On the eve of ICER’s public meeting to discuss its evaluation of these treatments, National Pharmaceutical Council President Dan Leonard sat down with Ms. Cryer to ask her thoughts about ICER, value assessments and how patients can become more engaged in these evaluations.

Dan Leonard (DL): First, thanks for sitting down with me to discuss these timely issues. How would your community assess the value of new therapies that have come on the market in the past few years, particularly cures for hepatitis C and other major advances in the treatment of liver disease?

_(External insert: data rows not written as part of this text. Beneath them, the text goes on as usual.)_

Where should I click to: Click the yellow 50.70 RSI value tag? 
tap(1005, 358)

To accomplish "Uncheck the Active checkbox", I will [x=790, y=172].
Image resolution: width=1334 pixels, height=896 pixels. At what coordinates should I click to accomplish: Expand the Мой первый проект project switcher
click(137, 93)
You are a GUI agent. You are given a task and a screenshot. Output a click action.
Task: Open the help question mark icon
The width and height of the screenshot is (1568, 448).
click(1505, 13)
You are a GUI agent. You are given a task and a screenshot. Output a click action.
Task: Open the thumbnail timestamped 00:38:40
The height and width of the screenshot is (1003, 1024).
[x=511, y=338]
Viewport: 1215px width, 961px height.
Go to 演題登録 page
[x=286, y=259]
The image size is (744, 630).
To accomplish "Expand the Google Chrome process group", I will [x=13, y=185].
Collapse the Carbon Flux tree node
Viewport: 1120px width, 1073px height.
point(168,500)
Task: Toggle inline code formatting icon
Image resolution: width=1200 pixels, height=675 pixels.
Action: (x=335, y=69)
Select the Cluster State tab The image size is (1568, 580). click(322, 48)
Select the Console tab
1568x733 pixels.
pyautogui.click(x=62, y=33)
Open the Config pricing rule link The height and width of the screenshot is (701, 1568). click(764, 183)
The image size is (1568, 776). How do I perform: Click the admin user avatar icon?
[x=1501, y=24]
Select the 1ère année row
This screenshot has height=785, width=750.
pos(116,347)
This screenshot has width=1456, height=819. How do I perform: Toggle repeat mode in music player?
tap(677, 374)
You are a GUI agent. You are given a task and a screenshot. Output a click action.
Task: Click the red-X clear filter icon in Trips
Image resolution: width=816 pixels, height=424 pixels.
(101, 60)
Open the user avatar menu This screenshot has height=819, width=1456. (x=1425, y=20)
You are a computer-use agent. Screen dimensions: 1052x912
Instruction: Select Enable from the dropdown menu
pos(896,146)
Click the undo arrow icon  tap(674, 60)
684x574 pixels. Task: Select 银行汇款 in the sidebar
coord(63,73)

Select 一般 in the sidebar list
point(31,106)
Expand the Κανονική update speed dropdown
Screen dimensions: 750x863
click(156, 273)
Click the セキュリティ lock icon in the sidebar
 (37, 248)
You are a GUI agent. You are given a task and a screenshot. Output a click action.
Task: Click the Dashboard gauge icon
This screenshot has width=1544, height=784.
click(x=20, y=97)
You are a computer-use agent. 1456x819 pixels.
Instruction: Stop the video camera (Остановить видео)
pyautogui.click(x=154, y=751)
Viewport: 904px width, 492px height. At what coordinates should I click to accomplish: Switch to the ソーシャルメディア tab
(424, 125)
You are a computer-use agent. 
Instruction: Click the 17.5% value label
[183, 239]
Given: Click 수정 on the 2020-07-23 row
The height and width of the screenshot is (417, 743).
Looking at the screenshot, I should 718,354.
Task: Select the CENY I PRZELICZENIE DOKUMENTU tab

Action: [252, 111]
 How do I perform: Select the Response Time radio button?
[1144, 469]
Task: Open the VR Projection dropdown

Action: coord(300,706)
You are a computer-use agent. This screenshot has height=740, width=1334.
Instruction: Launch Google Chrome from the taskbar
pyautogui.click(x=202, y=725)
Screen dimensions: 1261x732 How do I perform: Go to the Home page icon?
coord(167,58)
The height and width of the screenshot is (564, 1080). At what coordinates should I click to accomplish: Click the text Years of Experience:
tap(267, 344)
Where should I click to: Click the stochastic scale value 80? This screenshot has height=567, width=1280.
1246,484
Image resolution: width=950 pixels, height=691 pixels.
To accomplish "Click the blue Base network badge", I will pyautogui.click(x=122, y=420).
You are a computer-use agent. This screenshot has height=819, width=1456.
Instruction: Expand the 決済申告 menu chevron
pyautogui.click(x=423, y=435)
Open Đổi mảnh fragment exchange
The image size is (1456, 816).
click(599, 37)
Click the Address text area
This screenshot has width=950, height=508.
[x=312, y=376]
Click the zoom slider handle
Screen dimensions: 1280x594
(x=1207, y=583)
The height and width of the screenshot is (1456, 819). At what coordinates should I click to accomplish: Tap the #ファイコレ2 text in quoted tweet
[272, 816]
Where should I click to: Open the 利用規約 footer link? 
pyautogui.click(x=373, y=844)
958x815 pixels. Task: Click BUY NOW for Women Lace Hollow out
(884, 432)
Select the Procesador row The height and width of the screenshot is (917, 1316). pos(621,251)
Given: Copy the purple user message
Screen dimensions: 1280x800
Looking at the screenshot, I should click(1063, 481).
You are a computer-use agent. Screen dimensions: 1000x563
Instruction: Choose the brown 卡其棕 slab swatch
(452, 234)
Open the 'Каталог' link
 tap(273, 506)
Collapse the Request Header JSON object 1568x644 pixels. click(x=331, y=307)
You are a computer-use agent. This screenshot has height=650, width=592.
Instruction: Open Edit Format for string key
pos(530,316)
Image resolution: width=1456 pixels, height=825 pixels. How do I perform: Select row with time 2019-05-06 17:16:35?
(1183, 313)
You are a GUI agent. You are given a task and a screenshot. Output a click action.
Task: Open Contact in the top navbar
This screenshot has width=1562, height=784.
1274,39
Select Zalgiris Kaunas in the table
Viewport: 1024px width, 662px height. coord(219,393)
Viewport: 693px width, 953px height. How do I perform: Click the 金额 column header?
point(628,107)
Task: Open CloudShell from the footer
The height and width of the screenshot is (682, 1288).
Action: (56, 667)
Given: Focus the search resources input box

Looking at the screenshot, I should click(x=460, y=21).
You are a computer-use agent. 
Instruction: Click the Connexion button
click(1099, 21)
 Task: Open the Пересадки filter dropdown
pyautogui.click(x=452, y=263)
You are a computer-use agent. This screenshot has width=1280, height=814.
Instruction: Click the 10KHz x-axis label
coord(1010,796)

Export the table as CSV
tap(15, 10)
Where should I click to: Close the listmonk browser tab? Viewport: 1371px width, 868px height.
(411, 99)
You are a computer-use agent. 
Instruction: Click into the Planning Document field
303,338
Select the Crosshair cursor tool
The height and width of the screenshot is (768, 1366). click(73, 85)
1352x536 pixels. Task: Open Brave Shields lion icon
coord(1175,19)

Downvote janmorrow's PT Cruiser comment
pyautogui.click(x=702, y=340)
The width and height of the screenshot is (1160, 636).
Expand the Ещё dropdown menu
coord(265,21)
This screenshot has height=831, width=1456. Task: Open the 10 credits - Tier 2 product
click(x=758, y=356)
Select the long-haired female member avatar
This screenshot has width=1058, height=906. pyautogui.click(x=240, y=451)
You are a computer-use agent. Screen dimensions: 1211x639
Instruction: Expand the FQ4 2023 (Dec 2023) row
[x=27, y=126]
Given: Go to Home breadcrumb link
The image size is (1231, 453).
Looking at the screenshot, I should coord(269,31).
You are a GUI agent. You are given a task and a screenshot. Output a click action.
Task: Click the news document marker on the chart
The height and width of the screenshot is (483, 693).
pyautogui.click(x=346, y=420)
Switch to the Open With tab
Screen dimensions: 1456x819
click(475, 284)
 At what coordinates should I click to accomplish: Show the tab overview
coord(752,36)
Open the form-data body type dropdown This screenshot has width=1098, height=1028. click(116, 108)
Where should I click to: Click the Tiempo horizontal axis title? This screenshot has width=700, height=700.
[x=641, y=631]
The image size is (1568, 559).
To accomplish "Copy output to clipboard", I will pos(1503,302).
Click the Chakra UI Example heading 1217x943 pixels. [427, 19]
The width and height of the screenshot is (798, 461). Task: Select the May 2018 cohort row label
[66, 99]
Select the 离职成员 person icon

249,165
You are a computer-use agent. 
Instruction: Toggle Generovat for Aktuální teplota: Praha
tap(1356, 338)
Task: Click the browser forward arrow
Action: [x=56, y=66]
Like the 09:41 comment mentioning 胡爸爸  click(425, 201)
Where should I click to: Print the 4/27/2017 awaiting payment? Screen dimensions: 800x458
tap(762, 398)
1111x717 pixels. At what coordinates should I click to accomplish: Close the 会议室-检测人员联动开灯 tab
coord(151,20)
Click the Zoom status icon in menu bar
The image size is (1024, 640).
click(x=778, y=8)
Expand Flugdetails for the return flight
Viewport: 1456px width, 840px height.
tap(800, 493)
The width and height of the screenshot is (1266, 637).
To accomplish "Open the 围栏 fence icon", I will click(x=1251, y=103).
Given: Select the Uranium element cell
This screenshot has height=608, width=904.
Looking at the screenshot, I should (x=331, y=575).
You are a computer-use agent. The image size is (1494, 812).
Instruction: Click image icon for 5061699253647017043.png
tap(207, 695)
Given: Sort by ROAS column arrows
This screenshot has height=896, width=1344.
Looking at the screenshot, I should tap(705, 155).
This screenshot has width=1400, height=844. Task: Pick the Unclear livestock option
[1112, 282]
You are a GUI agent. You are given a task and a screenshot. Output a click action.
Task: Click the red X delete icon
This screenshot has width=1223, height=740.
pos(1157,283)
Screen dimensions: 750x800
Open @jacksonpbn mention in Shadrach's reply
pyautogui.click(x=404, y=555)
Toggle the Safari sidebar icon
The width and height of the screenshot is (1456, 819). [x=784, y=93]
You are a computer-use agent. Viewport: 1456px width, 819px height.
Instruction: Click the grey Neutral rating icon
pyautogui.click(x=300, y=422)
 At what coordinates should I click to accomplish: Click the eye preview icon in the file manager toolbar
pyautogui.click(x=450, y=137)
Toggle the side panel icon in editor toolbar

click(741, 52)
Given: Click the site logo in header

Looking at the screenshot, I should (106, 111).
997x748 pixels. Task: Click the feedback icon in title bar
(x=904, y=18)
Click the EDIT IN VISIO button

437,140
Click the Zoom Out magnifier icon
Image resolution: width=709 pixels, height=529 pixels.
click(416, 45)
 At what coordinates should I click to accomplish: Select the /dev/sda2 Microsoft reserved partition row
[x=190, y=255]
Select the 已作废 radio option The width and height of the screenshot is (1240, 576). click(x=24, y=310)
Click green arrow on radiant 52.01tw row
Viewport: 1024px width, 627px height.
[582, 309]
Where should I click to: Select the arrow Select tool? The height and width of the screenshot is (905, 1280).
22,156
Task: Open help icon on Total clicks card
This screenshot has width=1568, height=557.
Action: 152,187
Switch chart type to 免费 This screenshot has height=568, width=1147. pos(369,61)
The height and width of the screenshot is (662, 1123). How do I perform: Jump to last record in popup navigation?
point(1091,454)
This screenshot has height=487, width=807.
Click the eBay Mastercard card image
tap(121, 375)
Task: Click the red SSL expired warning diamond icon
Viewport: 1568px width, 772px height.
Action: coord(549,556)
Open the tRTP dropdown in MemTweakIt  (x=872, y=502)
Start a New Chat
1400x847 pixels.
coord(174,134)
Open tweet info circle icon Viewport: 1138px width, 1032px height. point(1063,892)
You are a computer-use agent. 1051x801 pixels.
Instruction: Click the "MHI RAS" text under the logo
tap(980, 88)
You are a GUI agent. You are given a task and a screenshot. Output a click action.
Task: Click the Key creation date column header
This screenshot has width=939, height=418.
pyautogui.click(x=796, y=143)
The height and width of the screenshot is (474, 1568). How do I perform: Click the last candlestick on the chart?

Donna Cryer (DC): Thank you, Dan, and to the National Pharmaceutical Council for this opportunity to discuss the important issue of the impact of value frameworks to the liver community and to all patient communities. On a scale of 1-10, the value of new treatments in liver disease in recent years has been a 10, because we have not only found a cure for one of the top causes for liver transplantation, liver cancer, and liver-related deaths, globally, but we have started to see an energetic ecosystem of collaborative and competitive research and drug development emerging for a host of liver diseases from Hepatitis B vaccines to the first treatment for primary biliary cholangitis (PBC), a rare autoimmune liver disease, to potential upcoming therapies for non-alcoholic staetohepatitis (NASH), which is closely related to the obesity and diabetes epidemics.